What You Just Learned

This chapter was all about overfitting. Overfitting happens when the system learns the statistical noise in the training data, and fails to generalize that knowledge to new data. The more powerful a supervised learning system is, the more likely it is to overfit. Deep neural networks are very powerful, so they’re very prone to overfitting.

You can reduce overfitting by “smoothing out” the neural network’s model, so that it follows the general shape of the data instead of tracking every noisy fluctuation. That idea is called regularization. In this chapter, we looked at a few regularization techniques:

L1 and L2 regularization
Simplifying the model
Simplifying the training data
Early stopping
Increasing the learning rate

To understand overfitting, you should also know about the opposite problem: underfitting. A network underfits when its model is too simplistic for the data at hand. You recognize overfitting because the system’s accuracy is better on the training set than it is on the validation set; you recognize underfitting because the system accuracy is low on both sets.
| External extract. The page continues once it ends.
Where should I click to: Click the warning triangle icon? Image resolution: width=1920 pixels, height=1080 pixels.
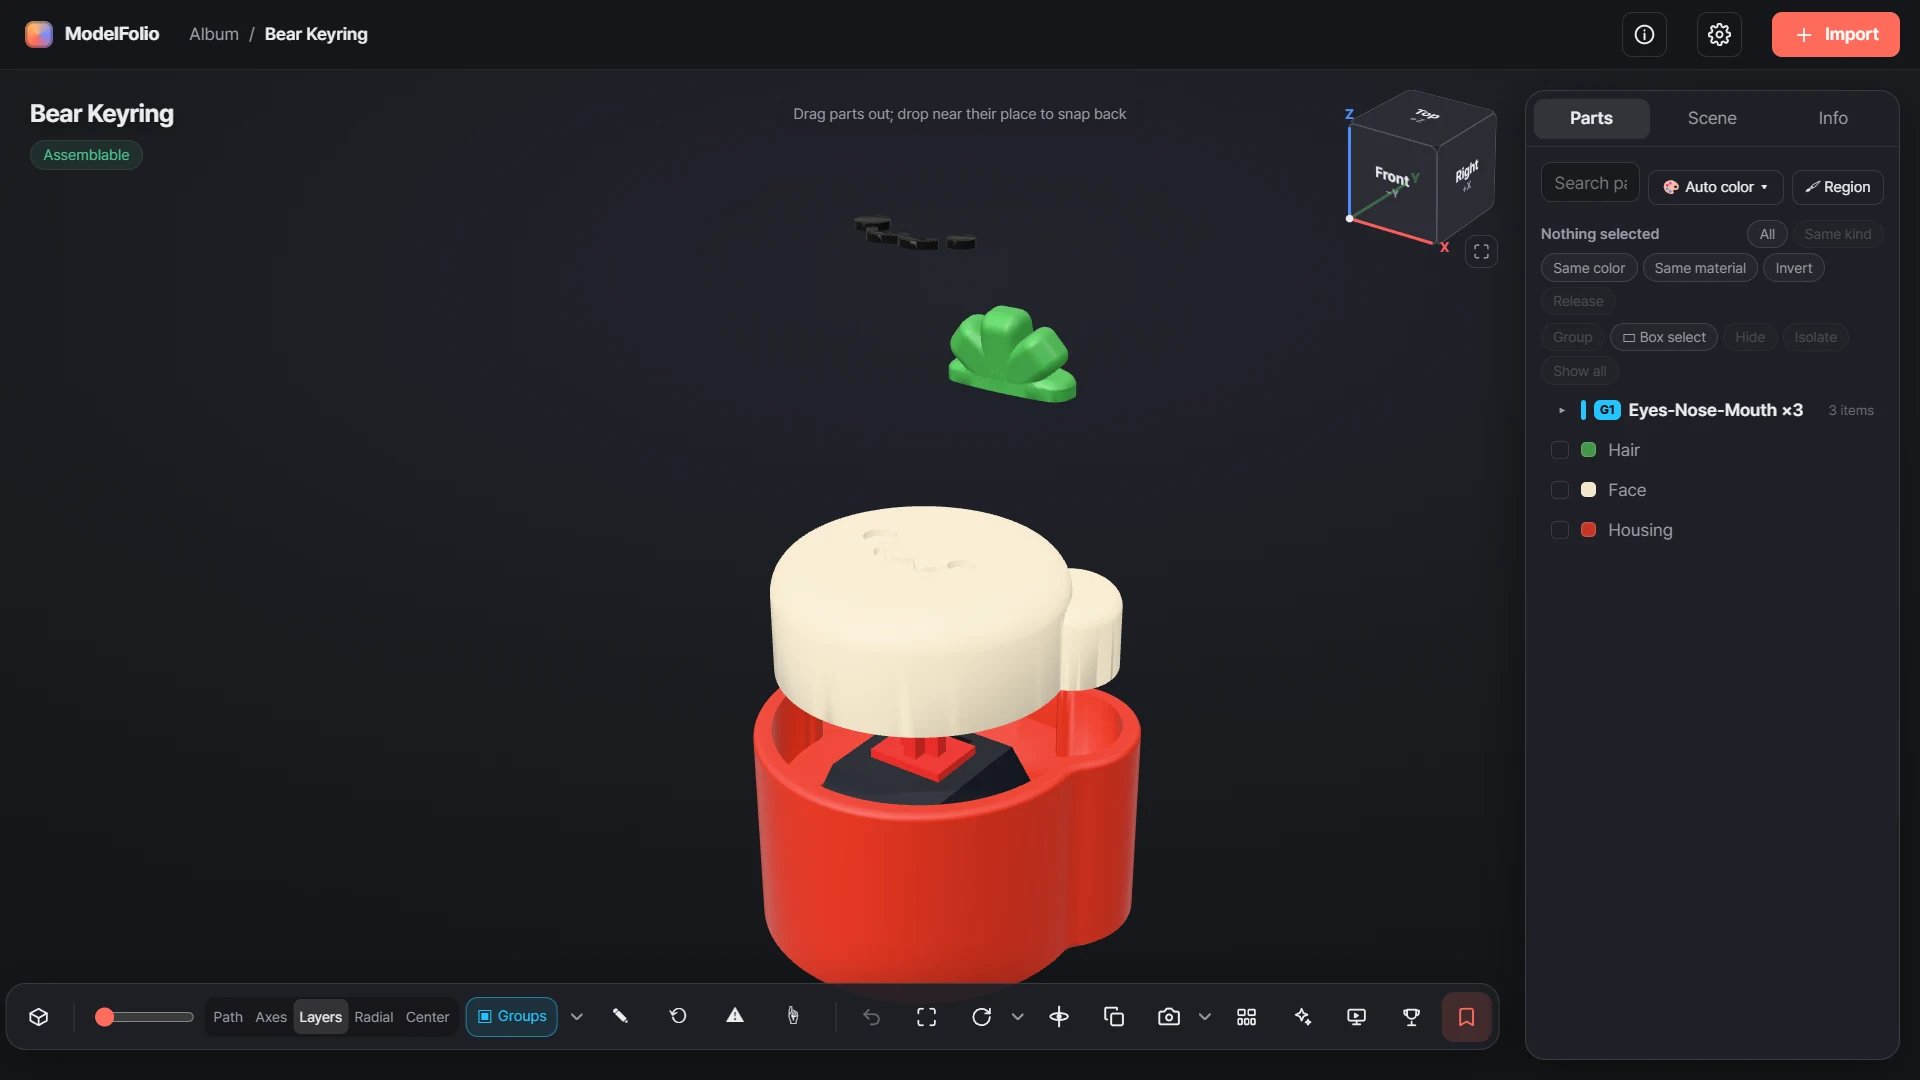[735, 1016]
Overfitting and underfitting aren’t mutually exclusive; a network can do a bit of both. However, as you keep reducing the first, you’ll eventually increase the second. That catch-22 is known as the bias-variance trade-off. A machine learning expert will aim for the sweet spot between overfitting and underfitting.

And that’s it! We confronted overfitting head-on, and came out with a nice collection of regularization methods—and a 2% improvement in accuracy. That, however, is only the beginning. Deep neural networks can take us much farther than that, as long as we get familiar with more, and more varied techniques. In the next chapter, you’ll learn enough ML tricks to fill up your bag.